Access to the vacant TV channels, sometimes called "white spaces," is a top priority for Google and other technology giants such as Microsoft, Dell and Motorola.
"All the FCC needs to say is that we will allow people to use the spectrum in an unlicensed way if their devices don't interfere. Literally, that one sentence, that's all that needs to be said," Page said at a briefing sponsored by the Wireless Innovation Alliance, a coalition lobbying for access to the empty channels.
In addition to Google, Microsoft, Dell and Motorola, the coalition also includes consumer advocates, civil rights groups and rural organizations.
Page visited Washington in May to ask the FCC and Congress for the ability to use the vacant channels. His appearance in Washington on Wednesday is part of a public campaign Google is conducting to get the FCC to act. Google has generated more than 16,000 comments to the agency.
FCC engineers completed a series of field and lab tests this summer on prototype white space devices to determine whether they could detect and avoid live TV channels and wireless microphones.
Page said the tests were successful, but he also suggested that they weren't necessary. "In general, when the FCC has done things, they haven't said, 'Oh you have to prove that you might be able to do this thing before you really do it in order for us to say you can do it.' You've got this kind of convoluted logic."
FCC engineers are now compiling the information to share with the five commissioners. FCC Chairman Kevin Martin said Tuesday he wants the commission to act before the end of the year, but he hasn't committed to voting on the white spaces proposal before the election.
Like Page, Martin favors giving companies unlicensed access to the vacant airwaves if there isn't interference. Responding to Page's comments Wednesday, FCC spokesman Robert Kenny said, "We'd like to see the spectrum used more efficiently."
Page noted that 95% of TV spectrum goes unused.
National Association of Broadcasters Executive Vice President Dennis Wharton said Google's petition drive for access to the TV spectrum is dwarfed by the many millions of U.S. households with televisions. "Absent proven interference protection, Google's gamble on the future of television is not a risk Americans should be asked to take," he said.
During the FCC tests, the prototype white space devices generally were able to detect both TV signals and live wireless microphones, although industry engineers on both sides said there were some hiccups.
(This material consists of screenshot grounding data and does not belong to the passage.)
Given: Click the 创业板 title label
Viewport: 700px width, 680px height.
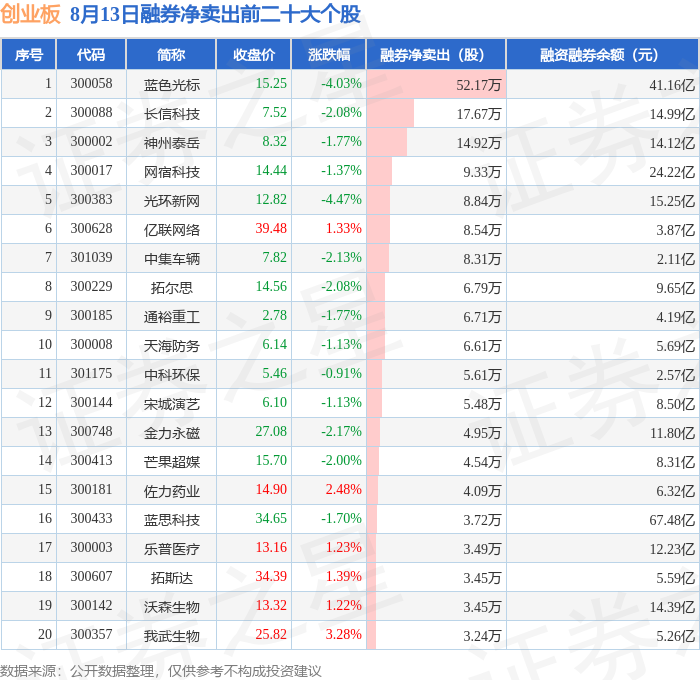Looking at the screenshot, I should click(30, 14).
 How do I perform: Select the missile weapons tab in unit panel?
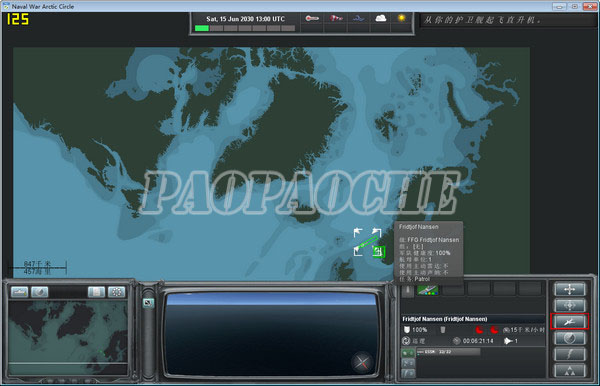pos(408,352)
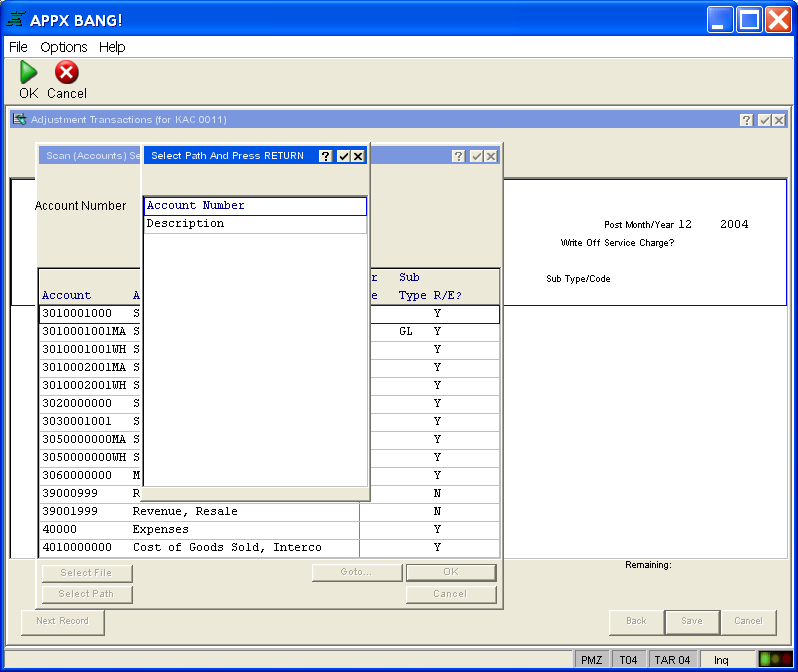Image resolution: width=798 pixels, height=672 pixels.
Task: Click the red Cancel X icon
Action: click(x=66, y=73)
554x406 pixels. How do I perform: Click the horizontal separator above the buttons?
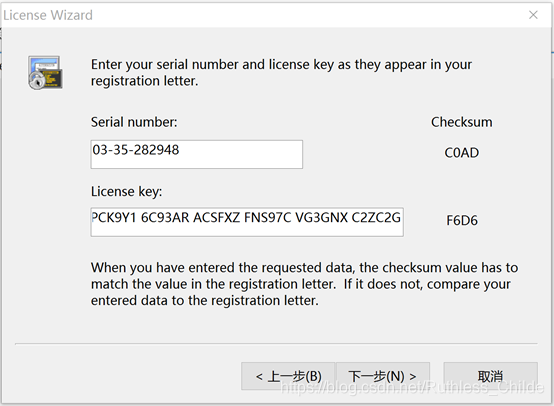coord(276,343)
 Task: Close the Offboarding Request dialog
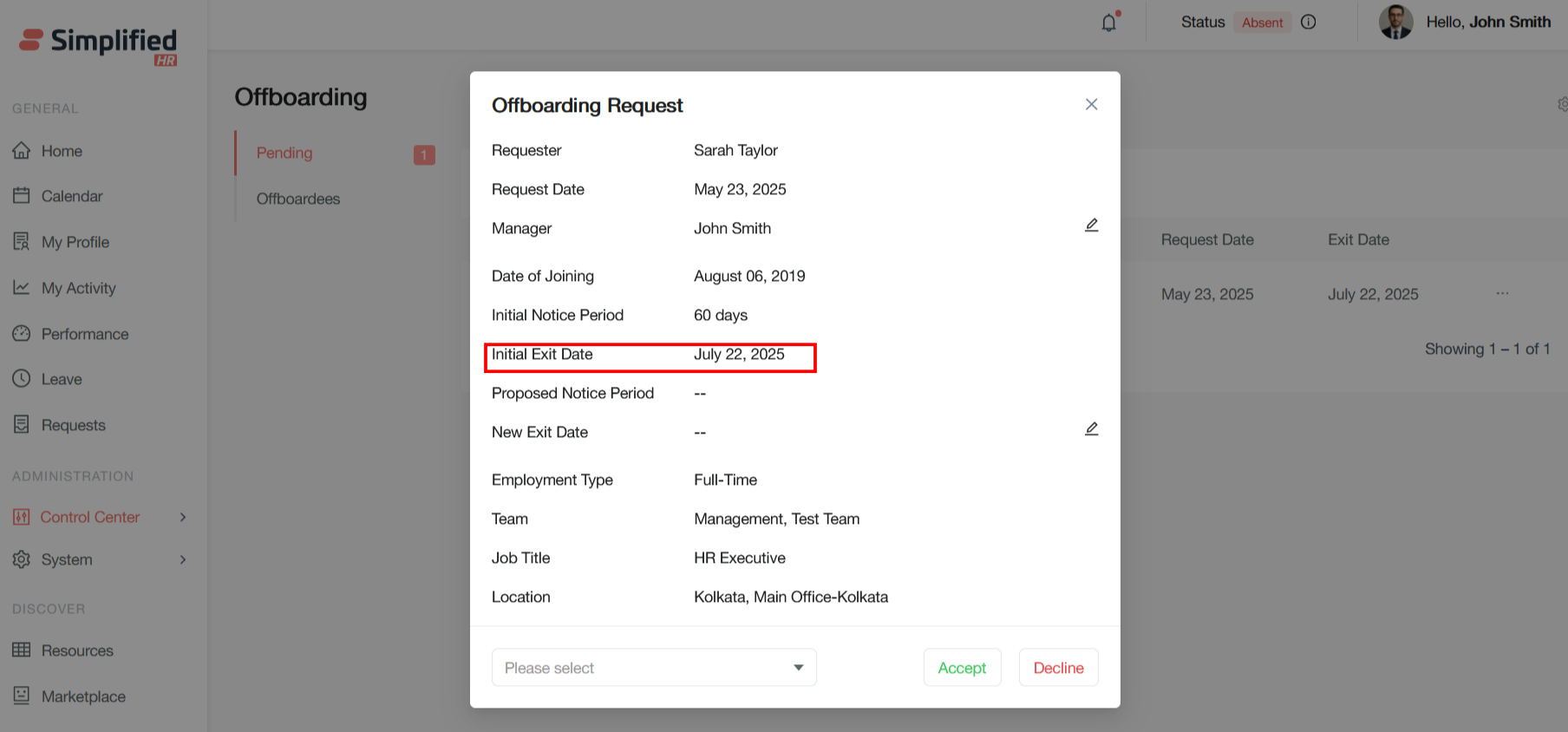1091,104
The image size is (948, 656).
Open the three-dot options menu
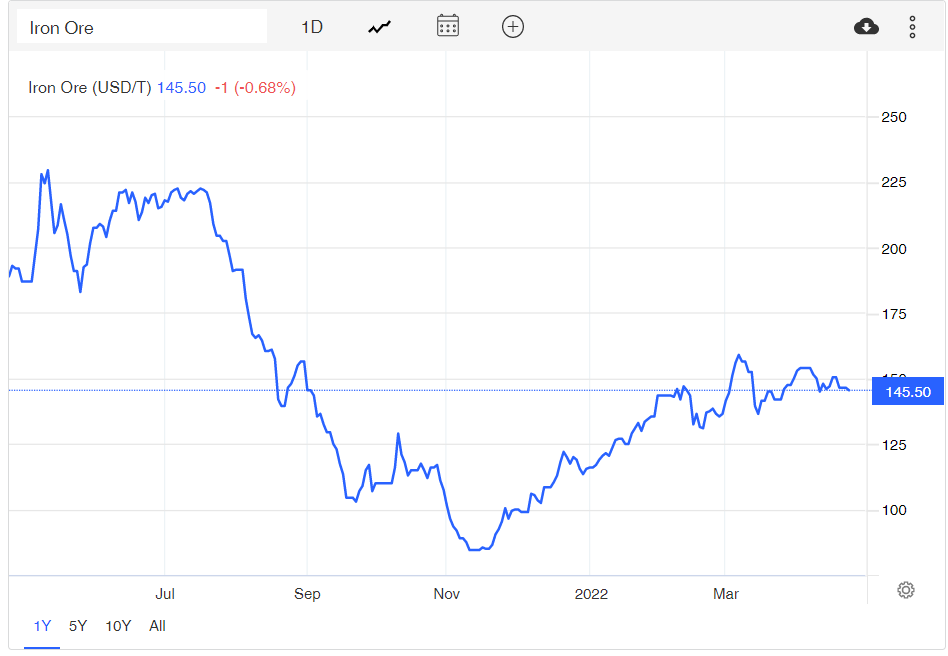coord(912,26)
The FCC didn't test the prototypes with low-power wireless microphones that operate on live TV channels. During some of the tests, Page said wireless microphone operators skewed the results. Google officials suspect that the mikes were broadcasting on live TV channels rather than on vacant ones.
"They're expecting our side of this, people to be able to detect wireless microphones that were actually broadcasting on the same channel as the TV stations. And that's impossible. There's no way to do that," he said.
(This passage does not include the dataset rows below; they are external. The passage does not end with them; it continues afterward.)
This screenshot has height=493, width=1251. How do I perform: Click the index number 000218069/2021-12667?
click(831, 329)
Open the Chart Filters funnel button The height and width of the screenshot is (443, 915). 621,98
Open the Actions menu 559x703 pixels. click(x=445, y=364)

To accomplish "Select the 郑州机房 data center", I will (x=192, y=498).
"What I'm telling you is that the test was rigged, deliberately," Page said. "If you're trying to detect a wireless microphone that's on the same frequency as a television station that's broadcasting at way more power, you're going to detect the television station, not the wireless microphone. It's not rocket science."
Shure Inc., the nation's largest wireless microphone manufacturer, disputed Page's statement. "The FCC's wireless microphone field tests were carefully planned and thoroughly executed based on sound engineering science and real-world operating scenarios," said Mark Brunner, Shure's senior director of public and industry relations.
"These tests were open to the public, and those who choose to discount the results, which have not yet been published, had every option to be present and to witness them for themselves," Brunner said.
With the nod from the FCC, Page said hundreds of millions of dollars would be immediately invested in white space devices that would meet a noninterference standard, and he accused the opponents of standing in the way.
"What's being debated now is, 'Oh, there might be issues, so those can never be solved, so we should never let you try,'" Page said.